→ **WORK REQUEST**
Pictures do not belong in the copy; print every entry exactly as it stands.

Stored data entries:
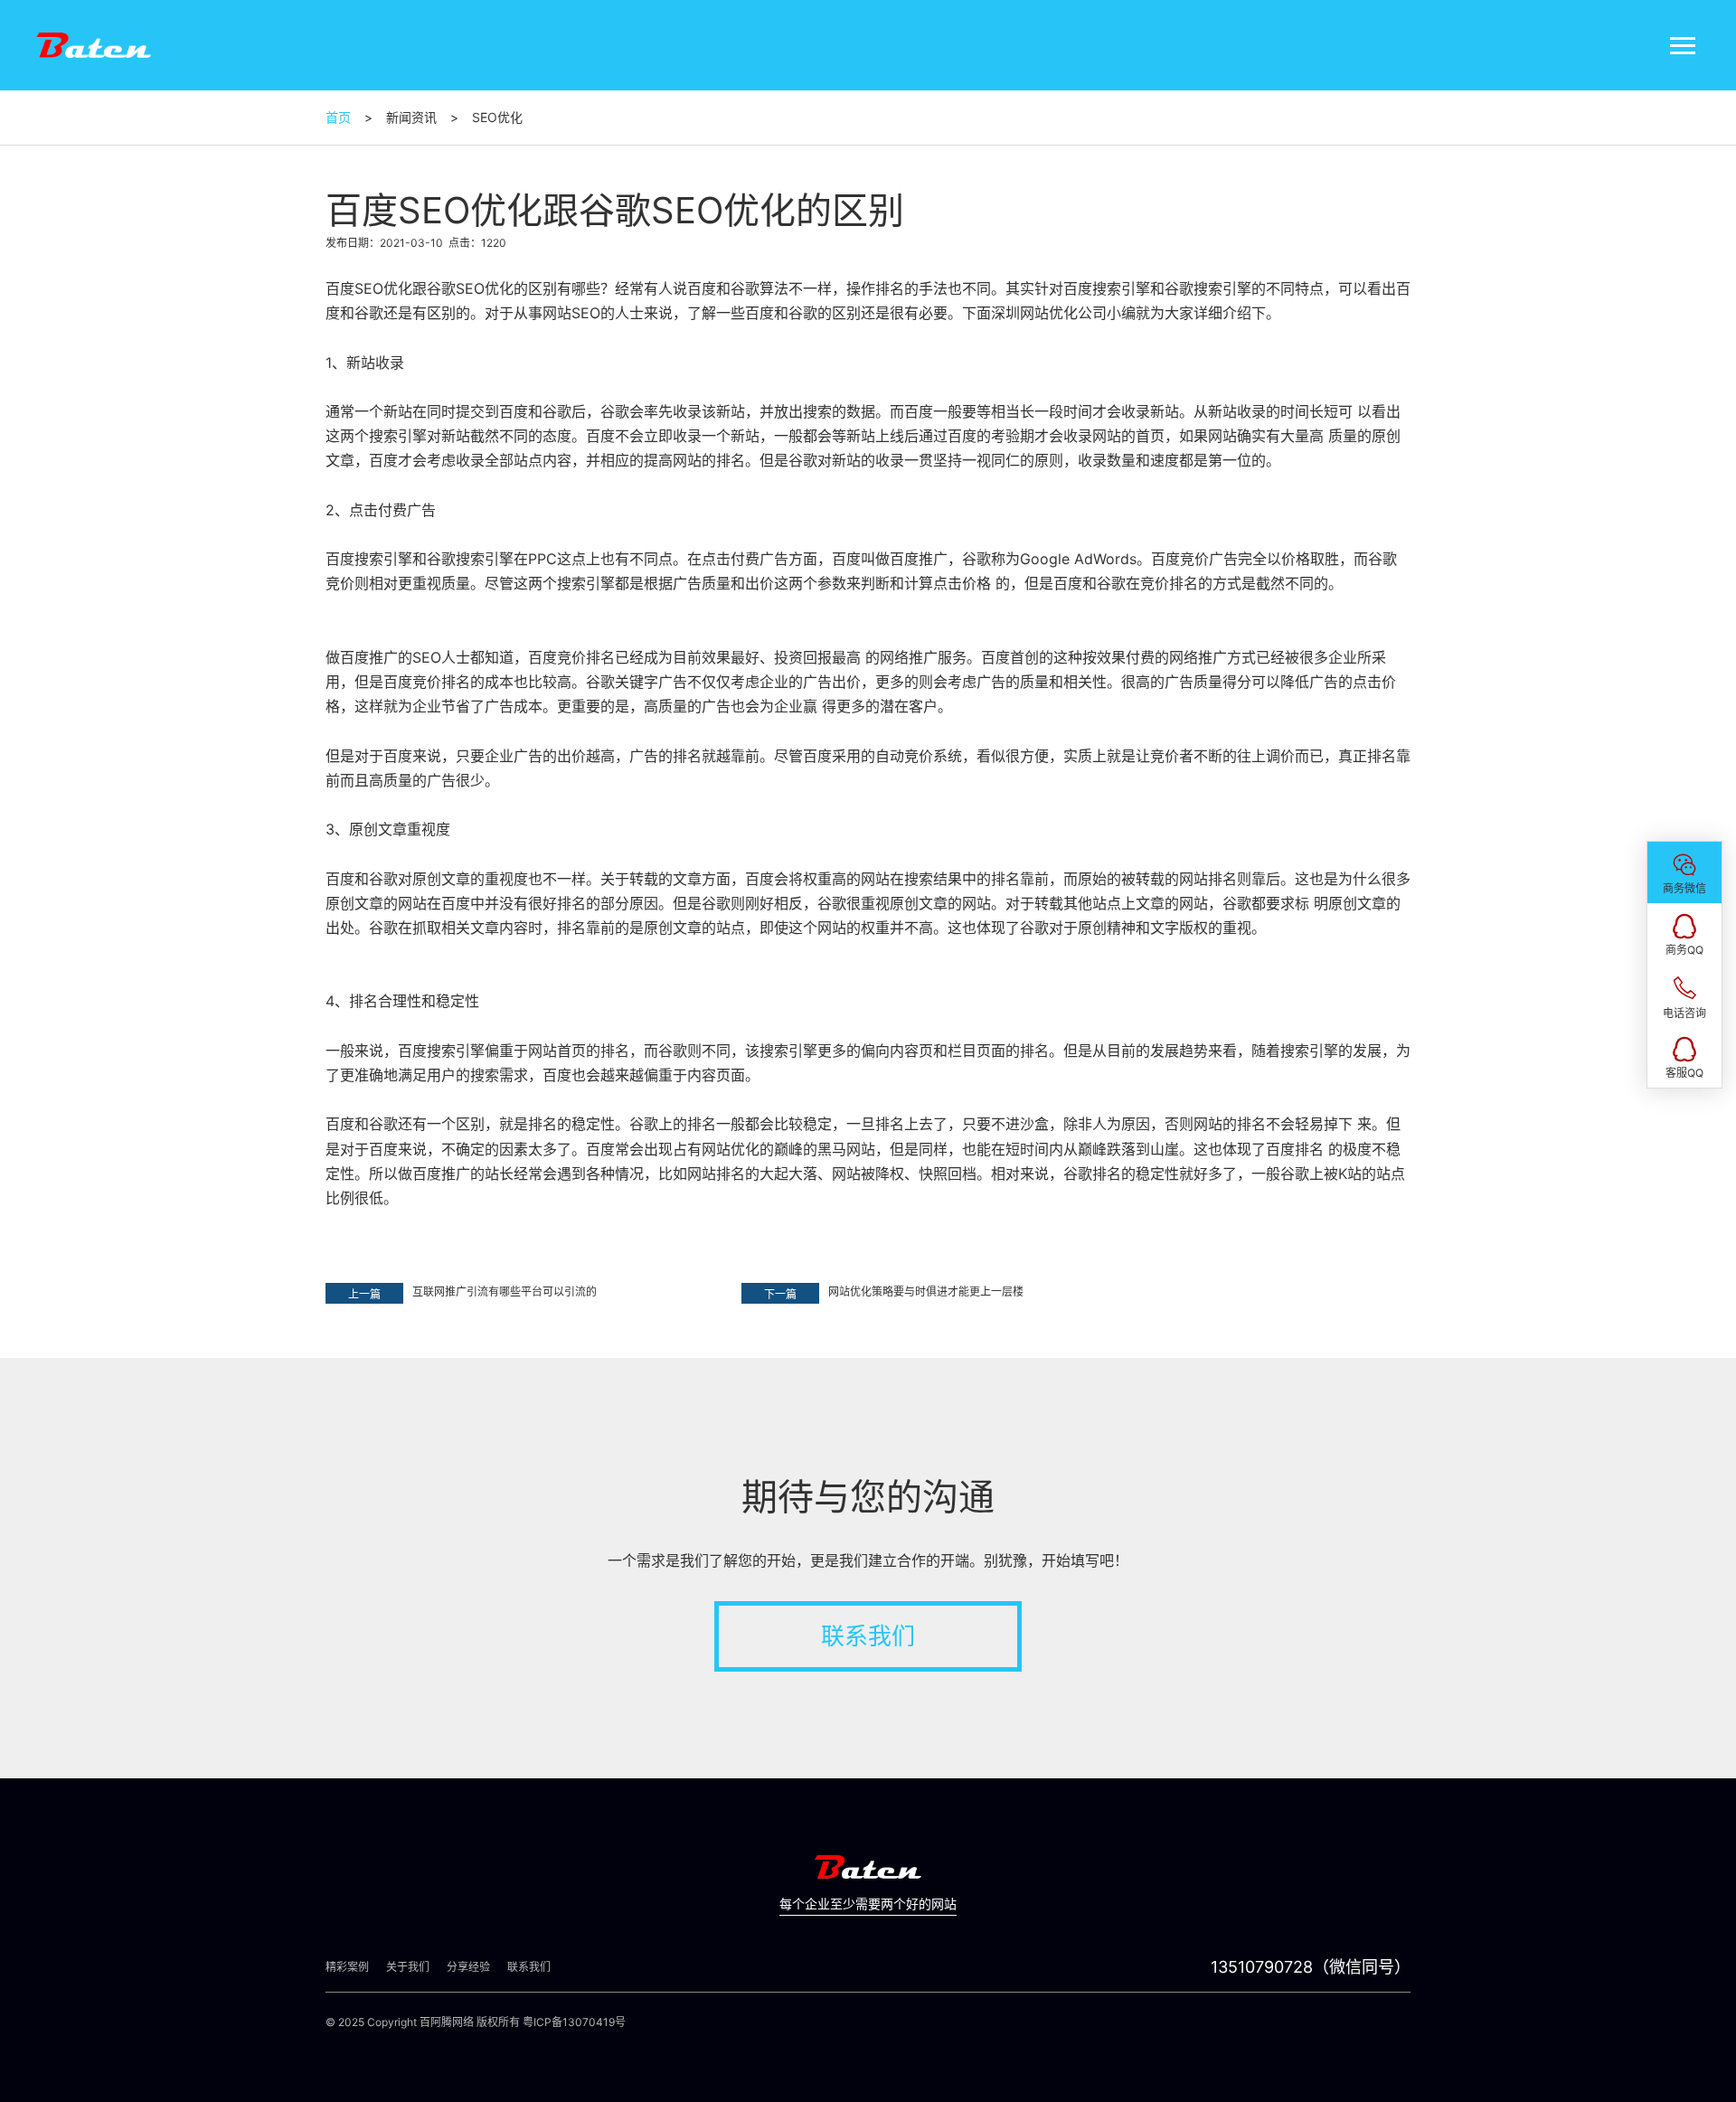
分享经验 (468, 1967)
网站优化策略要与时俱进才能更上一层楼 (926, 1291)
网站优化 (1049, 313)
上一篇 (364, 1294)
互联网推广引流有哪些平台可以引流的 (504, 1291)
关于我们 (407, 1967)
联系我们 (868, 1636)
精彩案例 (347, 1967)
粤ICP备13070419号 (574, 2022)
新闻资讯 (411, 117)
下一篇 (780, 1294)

→ **RESULT BELOW**
分享经验 (468, 1967)
网站优化策略要与时俱进才能更上一层楼 (926, 1291)
网站优化 (1049, 313)
上一篇 (364, 1294)
互联网推广引流有哪些平台可以引流的 (504, 1291)
关于我们 (407, 1967)
联系我们 (868, 1636)
精彩案例 (347, 1967)
粤ICP备13070419号 (574, 2022)
新闻资讯 (411, 117)
下一篇 (780, 1294)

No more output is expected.